[Records of finding words and elements]

— Begin —

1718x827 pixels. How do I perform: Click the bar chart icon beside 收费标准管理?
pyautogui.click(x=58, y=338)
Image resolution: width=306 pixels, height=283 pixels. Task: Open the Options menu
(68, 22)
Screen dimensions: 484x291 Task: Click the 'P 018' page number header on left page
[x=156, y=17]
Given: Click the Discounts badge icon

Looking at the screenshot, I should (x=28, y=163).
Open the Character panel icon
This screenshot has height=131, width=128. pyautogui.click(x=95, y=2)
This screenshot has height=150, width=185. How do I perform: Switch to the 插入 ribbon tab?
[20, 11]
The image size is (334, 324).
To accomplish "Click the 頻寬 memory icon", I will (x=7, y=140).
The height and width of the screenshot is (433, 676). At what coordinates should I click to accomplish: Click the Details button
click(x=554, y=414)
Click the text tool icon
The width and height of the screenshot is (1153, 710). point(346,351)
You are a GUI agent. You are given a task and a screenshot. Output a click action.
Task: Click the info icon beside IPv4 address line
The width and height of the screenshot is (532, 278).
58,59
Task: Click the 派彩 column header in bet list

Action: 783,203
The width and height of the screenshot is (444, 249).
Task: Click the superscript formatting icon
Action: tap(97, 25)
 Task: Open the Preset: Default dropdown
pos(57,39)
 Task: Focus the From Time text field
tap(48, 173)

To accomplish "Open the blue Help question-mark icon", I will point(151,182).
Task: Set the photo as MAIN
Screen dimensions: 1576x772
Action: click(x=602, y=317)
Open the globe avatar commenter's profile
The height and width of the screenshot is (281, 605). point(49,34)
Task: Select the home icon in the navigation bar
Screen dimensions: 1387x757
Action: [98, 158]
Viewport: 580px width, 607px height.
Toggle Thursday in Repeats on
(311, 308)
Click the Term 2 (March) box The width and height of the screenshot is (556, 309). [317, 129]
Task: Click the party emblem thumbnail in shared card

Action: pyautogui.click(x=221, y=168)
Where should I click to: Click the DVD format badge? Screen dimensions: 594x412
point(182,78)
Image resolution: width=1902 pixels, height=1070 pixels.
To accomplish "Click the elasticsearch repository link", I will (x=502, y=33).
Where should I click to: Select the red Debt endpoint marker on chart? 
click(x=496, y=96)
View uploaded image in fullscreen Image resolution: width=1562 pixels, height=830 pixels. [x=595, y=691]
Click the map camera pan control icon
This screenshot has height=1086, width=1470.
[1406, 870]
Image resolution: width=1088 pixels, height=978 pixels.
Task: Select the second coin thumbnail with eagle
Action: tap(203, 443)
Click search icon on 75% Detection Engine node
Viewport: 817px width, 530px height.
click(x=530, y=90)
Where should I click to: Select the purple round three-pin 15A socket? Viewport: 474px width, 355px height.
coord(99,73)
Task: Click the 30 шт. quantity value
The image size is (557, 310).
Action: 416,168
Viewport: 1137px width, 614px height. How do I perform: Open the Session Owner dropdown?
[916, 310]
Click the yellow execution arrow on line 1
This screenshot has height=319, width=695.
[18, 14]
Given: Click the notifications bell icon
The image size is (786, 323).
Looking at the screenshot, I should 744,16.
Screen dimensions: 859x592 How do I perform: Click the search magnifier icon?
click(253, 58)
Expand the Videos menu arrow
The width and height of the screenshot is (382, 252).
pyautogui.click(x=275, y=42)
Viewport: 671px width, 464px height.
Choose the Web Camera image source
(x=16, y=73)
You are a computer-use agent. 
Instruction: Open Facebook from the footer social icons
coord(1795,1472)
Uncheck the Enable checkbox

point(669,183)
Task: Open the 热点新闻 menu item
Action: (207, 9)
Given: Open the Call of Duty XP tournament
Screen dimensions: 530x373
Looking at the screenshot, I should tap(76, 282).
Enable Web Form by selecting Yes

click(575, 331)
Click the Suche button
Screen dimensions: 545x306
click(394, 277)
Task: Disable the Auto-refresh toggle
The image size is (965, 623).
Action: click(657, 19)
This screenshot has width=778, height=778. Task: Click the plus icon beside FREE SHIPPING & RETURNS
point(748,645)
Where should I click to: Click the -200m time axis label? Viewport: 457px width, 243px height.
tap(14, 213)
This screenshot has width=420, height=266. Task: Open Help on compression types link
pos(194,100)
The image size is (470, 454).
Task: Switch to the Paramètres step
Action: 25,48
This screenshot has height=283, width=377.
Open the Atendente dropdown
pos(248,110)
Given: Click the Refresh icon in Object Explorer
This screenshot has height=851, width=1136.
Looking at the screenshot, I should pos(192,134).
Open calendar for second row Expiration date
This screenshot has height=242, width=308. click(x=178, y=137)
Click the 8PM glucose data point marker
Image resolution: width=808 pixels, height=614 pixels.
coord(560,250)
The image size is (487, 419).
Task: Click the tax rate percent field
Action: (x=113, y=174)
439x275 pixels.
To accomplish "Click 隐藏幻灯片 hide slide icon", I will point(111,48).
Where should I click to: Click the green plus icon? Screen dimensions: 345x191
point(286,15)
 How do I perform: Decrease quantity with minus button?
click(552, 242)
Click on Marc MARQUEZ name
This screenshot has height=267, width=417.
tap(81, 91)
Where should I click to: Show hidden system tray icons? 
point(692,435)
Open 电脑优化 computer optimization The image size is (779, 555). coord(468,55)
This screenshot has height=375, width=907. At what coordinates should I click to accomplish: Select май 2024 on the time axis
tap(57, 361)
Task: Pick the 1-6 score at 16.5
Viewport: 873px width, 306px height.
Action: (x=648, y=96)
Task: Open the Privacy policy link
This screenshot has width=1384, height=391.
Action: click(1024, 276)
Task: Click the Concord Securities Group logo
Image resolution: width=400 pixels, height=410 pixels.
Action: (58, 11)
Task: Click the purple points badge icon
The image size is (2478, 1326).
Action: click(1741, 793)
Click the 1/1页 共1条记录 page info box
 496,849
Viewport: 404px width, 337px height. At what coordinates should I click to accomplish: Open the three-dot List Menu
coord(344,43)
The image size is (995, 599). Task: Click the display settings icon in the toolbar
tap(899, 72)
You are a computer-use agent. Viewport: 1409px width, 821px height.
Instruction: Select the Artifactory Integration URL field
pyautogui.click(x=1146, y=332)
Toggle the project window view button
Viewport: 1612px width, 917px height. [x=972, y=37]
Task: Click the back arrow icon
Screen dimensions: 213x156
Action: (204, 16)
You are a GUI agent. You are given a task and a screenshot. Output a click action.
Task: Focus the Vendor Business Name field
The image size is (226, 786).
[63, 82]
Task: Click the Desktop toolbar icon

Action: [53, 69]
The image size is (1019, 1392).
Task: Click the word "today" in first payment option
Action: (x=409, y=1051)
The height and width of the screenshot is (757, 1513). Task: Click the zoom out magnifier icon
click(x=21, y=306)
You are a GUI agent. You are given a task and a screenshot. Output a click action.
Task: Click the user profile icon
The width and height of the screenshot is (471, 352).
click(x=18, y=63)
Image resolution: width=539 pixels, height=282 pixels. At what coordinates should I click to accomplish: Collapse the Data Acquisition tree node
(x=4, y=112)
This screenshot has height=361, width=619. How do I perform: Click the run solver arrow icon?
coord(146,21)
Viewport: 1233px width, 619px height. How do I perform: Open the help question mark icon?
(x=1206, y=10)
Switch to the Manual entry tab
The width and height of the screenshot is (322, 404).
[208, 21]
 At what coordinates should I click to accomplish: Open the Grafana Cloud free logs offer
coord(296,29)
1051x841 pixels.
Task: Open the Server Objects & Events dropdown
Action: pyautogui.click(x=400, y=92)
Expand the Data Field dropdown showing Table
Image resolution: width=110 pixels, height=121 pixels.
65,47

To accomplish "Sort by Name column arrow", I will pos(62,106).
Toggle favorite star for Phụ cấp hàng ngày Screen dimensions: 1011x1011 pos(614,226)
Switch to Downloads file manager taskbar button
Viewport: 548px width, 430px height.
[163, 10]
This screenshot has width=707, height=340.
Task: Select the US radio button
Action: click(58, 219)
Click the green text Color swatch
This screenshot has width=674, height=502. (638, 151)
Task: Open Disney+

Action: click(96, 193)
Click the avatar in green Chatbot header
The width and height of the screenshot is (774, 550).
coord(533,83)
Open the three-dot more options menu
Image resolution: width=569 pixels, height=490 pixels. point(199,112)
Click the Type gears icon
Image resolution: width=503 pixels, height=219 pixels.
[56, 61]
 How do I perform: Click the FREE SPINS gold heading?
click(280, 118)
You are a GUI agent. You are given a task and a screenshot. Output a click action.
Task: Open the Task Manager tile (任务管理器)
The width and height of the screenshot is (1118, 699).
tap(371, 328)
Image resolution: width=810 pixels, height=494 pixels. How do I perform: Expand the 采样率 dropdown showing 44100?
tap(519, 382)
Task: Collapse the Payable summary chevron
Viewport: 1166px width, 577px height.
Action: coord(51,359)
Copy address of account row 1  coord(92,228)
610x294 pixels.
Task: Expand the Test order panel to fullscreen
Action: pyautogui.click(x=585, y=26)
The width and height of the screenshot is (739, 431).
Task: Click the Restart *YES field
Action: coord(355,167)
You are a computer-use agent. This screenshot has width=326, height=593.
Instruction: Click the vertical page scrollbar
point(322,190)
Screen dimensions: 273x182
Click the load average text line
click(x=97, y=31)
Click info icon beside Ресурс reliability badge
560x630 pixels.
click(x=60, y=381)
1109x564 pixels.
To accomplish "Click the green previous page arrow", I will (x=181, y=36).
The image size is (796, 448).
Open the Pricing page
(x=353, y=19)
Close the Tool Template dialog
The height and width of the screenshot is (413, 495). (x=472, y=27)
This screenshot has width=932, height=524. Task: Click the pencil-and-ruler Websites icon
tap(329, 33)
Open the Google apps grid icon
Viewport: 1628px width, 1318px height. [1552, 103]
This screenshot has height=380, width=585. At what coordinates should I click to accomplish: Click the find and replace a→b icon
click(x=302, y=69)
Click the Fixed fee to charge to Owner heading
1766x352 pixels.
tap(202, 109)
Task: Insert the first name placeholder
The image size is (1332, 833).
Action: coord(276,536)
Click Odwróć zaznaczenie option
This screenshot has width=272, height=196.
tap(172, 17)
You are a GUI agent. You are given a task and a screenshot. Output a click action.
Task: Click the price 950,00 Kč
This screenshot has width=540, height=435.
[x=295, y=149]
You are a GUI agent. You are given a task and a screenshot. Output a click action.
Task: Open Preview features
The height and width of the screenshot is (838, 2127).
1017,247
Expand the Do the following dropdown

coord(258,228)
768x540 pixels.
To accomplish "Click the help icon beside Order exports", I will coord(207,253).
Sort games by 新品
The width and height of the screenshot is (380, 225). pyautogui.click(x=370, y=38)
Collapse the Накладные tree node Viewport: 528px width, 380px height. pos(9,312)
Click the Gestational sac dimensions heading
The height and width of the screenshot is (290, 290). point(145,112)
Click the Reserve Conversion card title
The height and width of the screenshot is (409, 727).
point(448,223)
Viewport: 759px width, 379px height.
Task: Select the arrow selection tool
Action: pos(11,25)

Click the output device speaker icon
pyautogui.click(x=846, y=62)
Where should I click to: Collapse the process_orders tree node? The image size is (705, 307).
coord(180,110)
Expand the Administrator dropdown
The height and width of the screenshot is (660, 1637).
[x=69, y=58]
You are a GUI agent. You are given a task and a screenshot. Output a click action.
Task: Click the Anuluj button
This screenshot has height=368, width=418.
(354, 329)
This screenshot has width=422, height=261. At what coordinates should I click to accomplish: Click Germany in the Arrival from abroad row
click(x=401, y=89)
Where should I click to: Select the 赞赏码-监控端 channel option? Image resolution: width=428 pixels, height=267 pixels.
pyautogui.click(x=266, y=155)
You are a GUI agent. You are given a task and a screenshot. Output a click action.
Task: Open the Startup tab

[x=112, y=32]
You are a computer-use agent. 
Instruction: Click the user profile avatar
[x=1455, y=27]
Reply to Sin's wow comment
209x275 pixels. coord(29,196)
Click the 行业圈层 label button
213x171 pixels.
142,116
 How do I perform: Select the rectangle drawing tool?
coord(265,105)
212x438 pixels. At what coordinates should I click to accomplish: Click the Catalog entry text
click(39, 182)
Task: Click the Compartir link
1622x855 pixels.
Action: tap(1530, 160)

— End —

YOUR INSTRUCTIONS
Output everything from the start of the items down to the line containing "Looking at the screenshot, I should (x=28, y=163)." as a two-column CSV with the columns instruction and answer, one row per item. Put each value in a single quoted field, and replace any line breaks with spaces.

TASK RESPONSE
instruction,answer
"1718x827 pixels. How do I perform: Click the bar chart icon beside 收费标准管理?","pyautogui.click(x=58, y=338)"
"Image resolution: width=306 pixels, height=283 pixels. Task: Open the Options menu","(68, 22)"
"Screen dimensions: 484x291 Task: Click the 'P 018' page number header on left page","[x=156, y=17]"
"Given: Click the Discounts badge icon","Looking at the screenshot, I should (x=28, y=163)."